*What you have to do*. Your answer must be the full set of entries, reproduced exactly.

--- The data Enclosed Below ---

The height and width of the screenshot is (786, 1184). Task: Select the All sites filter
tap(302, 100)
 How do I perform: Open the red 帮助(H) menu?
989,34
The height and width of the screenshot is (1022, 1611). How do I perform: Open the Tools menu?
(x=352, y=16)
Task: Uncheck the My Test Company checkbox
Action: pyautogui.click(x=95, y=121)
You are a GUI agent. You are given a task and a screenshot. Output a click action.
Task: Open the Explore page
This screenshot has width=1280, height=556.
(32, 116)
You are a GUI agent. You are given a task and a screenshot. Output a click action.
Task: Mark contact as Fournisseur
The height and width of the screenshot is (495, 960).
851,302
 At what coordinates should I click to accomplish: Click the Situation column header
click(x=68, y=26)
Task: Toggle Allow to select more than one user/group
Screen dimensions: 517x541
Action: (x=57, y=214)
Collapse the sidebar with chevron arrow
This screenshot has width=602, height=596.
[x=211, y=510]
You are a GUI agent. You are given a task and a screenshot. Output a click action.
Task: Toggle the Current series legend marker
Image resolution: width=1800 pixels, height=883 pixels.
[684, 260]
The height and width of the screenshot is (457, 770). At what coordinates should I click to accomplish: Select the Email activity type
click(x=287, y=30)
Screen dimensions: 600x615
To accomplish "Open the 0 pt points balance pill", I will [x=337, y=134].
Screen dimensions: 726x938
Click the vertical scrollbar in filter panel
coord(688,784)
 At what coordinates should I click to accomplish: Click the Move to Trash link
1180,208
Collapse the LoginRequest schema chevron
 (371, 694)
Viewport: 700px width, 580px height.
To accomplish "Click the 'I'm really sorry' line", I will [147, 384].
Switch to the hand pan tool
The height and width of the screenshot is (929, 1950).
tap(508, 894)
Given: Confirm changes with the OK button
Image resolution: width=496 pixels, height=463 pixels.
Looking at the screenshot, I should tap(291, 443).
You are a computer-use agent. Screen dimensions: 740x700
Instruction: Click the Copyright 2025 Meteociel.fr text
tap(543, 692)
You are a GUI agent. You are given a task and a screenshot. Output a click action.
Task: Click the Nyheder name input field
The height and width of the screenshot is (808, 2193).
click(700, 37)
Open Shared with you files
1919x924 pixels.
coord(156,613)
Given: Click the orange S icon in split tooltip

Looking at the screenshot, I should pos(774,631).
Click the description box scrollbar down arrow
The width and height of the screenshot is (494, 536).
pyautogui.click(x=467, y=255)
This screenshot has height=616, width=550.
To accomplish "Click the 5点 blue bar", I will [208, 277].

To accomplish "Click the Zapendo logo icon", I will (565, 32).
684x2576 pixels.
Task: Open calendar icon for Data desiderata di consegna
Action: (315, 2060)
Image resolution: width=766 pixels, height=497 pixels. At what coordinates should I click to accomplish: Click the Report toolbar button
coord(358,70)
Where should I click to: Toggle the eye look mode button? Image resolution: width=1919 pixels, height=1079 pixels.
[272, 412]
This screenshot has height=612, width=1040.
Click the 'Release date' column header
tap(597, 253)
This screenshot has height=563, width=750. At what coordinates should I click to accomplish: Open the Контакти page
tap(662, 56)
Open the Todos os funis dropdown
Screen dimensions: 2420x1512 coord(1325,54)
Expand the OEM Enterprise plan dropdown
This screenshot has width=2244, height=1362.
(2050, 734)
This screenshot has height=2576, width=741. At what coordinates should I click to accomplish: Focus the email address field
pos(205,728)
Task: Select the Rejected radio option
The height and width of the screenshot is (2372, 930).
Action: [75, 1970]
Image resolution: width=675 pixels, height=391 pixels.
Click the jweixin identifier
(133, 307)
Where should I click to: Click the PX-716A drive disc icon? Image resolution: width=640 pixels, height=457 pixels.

--- End of Enclosed The data ---

*Answer space*.
The height and width of the screenshot is (786, 1184). Task: Select the All sites filter
tap(302, 100)
 How do I perform: Open the red 帮助(H) menu?
989,34
The height and width of the screenshot is (1022, 1611). How do I perform: Open the Tools menu?
(x=352, y=16)
Task: Uncheck the My Test Company checkbox
Action: pyautogui.click(x=95, y=121)
You are a GUI agent. You are given a task and a screenshot. Output a click action.
Task: Open the Explore page
This screenshot has width=1280, height=556.
(32, 116)
You are a GUI agent. You are given a task and a screenshot. Output a click action.
Task: Mark contact as Fournisseur
The height and width of the screenshot is (495, 960).
851,302
 At what coordinates should I click to accomplish: Click the Situation column header
click(x=68, y=26)
Task: Toggle Allow to select more than one user/group
Screen dimensions: 517x541
Action: (x=57, y=214)
Collapse the sidebar with chevron arrow
This screenshot has width=602, height=596.
[x=211, y=510]
You are a GUI agent. You are given a task and a screenshot. Output a click action.
Task: Toggle the Current series legend marker
Image resolution: width=1800 pixels, height=883 pixels.
[684, 260]
The height and width of the screenshot is (457, 770). At what coordinates should I click to accomplish: Select the Email activity type
click(x=287, y=30)
Screen dimensions: 600x615
To accomplish "Open the 0 pt points balance pill", I will [x=337, y=134].
Screen dimensions: 726x938
Click the vertical scrollbar in filter panel
coord(688,784)
 At what coordinates should I click to accomplish: Click the Move to Trash link
1180,208
Collapse the LoginRequest schema chevron
 (371, 694)
Viewport: 700px width, 580px height.
To accomplish "Click the 'I'm really sorry' line", I will [147, 384].
Switch to the hand pan tool
The height and width of the screenshot is (929, 1950).
tap(508, 894)
Given: Confirm changes with the OK button
Image resolution: width=496 pixels, height=463 pixels.
Looking at the screenshot, I should tap(291, 443).
You are a computer-use agent. Screen dimensions: 740x700
Instruction: Click the Copyright 2025 Meteociel.fr text
tap(543, 692)
You are a GUI agent. You are given a task and a screenshot. Output a click action.
Task: Click the Nyheder name input field
The height and width of the screenshot is (808, 2193).
click(700, 37)
Open Shared with you files
1919x924 pixels.
coord(156,613)
Given: Click the orange S icon in split tooltip

Looking at the screenshot, I should pos(774,631).
Click the description box scrollbar down arrow
The width and height of the screenshot is (494, 536).
pyautogui.click(x=467, y=255)
This screenshot has height=616, width=550.
To accomplish "Click the 5点 blue bar", I will [208, 277].

To accomplish "Click the Zapendo logo icon", I will (565, 32).
684x2576 pixels.
Task: Open calendar icon for Data desiderata di consegna
Action: (315, 2060)
Image resolution: width=766 pixels, height=497 pixels. At what coordinates should I click to accomplish: Click the Report toolbar button
coord(358,70)
Where should I click to: Toggle the eye look mode button? Image resolution: width=1919 pixels, height=1079 pixels.
[272, 412]
This screenshot has height=612, width=1040.
Click the 'Release date' column header
tap(597, 253)
This screenshot has height=563, width=750. At what coordinates should I click to accomplish: Open the Контакти page
tap(662, 56)
Open the Todos os funis dropdown
Screen dimensions: 2420x1512 coord(1325,54)
Expand the OEM Enterprise plan dropdown
This screenshot has width=2244, height=1362.
(2050, 734)
This screenshot has height=2576, width=741. At what coordinates should I click to accomplish: Focus the email address field
pos(205,728)
Task: Select the Rejected radio option
The height and width of the screenshot is (2372, 930).
Action: [75, 1970]
Image resolution: width=675 pixels, height=391 pixels.
Click the jweixin identifier
(133, 307)
Where should I click to: Click the PX-716A drive disc icon? Image resolution: width=640 pixels, height=457 pixels.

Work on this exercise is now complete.